- [Stated goal]
Update the entries from the line containing "Select CASOS DE USO from the menu" down through the line containing "This screenshot has width=1080, height=373.", changing "Select" to "Choose" and leaving everything else as it is.
----
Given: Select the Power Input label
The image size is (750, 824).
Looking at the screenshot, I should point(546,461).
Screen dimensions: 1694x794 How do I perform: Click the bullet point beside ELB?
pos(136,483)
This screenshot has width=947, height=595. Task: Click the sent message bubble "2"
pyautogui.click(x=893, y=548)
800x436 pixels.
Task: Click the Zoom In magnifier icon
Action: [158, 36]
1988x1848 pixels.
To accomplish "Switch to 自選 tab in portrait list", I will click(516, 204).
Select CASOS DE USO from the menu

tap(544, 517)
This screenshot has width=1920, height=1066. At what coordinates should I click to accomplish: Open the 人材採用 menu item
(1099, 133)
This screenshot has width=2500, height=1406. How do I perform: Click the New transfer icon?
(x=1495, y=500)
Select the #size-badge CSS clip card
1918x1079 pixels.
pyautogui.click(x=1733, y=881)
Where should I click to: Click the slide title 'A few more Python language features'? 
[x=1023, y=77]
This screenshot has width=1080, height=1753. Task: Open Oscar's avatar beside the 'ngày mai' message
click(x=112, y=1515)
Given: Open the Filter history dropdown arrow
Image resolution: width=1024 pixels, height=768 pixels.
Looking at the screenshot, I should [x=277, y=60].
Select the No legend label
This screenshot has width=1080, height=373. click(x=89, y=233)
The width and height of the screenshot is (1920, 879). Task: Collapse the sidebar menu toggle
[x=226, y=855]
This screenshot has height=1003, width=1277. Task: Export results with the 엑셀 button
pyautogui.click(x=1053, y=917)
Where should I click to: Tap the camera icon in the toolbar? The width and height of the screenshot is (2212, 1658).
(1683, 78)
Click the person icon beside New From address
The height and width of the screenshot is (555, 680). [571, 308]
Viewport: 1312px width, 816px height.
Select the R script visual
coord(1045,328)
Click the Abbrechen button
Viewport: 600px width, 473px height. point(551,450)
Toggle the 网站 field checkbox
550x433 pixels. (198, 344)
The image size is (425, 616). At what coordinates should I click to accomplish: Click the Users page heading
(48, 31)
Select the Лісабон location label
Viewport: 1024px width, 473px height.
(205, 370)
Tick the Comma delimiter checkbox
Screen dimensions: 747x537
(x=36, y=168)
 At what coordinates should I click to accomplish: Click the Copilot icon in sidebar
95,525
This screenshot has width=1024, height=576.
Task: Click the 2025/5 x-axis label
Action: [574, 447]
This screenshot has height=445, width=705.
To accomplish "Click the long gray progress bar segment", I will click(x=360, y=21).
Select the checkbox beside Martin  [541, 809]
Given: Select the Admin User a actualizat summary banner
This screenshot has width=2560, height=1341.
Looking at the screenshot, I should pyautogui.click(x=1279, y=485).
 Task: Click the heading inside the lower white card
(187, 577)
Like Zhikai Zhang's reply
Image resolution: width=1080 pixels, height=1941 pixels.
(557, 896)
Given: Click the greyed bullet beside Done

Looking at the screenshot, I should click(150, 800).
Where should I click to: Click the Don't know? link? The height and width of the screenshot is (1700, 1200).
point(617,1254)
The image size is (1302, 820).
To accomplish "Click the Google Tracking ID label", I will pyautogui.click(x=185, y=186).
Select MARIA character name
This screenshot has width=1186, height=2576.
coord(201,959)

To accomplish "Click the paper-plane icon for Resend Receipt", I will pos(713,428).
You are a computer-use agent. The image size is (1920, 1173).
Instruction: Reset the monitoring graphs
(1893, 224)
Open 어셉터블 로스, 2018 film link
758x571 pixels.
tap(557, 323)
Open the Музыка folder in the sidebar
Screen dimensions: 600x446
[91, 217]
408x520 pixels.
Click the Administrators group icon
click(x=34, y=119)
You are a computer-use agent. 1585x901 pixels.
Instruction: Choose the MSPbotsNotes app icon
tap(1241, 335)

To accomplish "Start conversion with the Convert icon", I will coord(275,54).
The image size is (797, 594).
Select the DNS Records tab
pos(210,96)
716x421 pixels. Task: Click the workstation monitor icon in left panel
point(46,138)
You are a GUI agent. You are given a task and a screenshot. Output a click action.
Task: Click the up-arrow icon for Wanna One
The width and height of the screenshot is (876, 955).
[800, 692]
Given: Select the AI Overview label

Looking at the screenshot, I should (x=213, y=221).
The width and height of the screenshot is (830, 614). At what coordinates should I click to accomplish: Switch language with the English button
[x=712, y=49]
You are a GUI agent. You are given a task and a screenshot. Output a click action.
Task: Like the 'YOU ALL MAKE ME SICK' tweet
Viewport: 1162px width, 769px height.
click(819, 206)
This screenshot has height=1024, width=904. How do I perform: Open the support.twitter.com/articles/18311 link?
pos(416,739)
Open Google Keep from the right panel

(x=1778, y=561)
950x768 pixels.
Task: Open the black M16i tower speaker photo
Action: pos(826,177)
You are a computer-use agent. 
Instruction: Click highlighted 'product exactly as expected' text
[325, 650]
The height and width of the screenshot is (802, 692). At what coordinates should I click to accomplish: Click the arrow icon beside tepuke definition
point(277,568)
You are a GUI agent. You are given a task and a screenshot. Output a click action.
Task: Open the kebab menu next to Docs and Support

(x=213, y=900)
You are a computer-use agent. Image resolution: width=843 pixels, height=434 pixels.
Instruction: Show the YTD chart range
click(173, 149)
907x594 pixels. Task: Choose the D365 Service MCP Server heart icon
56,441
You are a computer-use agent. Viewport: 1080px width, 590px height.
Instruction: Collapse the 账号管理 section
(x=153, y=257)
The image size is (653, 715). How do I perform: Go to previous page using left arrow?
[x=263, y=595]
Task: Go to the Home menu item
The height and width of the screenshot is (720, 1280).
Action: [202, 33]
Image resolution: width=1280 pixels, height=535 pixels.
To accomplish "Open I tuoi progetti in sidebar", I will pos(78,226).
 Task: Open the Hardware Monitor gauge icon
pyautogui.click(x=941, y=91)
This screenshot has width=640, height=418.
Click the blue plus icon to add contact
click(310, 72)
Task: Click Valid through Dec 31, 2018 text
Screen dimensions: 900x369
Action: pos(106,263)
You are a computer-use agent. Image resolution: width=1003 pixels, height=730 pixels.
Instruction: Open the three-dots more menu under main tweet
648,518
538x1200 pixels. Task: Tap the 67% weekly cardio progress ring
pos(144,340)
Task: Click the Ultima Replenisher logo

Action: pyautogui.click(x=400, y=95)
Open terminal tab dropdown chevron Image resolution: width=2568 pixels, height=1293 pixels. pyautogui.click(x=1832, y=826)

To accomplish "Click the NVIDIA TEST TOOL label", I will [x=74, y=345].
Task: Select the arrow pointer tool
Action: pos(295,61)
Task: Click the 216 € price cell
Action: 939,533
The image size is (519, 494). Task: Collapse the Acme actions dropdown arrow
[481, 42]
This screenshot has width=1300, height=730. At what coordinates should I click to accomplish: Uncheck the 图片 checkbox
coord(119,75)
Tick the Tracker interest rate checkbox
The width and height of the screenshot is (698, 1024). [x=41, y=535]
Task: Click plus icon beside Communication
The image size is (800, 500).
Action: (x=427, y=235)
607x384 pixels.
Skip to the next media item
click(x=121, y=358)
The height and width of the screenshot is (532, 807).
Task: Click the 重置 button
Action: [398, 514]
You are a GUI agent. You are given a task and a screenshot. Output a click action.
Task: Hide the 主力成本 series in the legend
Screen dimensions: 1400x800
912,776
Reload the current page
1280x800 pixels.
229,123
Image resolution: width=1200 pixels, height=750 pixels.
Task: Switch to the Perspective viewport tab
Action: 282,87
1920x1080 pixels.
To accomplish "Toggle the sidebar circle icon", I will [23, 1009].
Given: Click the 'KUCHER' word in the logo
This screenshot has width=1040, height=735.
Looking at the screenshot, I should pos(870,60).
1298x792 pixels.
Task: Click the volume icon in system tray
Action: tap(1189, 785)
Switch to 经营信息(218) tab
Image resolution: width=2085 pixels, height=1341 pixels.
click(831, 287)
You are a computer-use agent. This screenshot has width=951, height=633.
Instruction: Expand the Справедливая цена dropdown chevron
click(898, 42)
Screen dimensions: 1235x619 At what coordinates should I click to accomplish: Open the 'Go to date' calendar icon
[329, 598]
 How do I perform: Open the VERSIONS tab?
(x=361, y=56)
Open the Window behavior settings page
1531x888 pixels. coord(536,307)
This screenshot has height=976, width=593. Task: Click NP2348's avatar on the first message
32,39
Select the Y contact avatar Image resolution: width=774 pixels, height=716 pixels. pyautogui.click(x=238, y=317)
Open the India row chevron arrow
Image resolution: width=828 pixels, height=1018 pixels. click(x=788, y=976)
----
- [Solution to this exercise]
Choose CASOS DE USO from the menu

tap(544, 517)
This screenshot has width=1920, height=1066. At what coordinates should I click to accomplish: Open the 人材採用 menu item
(1099, 133)
This screenshot has width=2500, height=1406. How do I perform: Click the New transfer icon?
(x=1495, y=500)
Choose the #size-badge CSS clip card
1918x1079 pixels.
pyautogui.click(x=1733, y=881)
Where should I click to: Click the slide title 'A few more Python language features'? 
[x=1023, y=77]
This screenshot has width=1080, height=1753. Task: Open Oscar's avatar beside the 'ngày mai' message
click(x=112, y=1515)
Given: Open the Filter history dropdown arrow
Image resolution: width=1024 pixels, height=768 pixels.
Looking at the screenshot, I should [x=277, y=60].
Choose the No legend label
This screenshot has width=1080, height=373. click(x=89, y=233)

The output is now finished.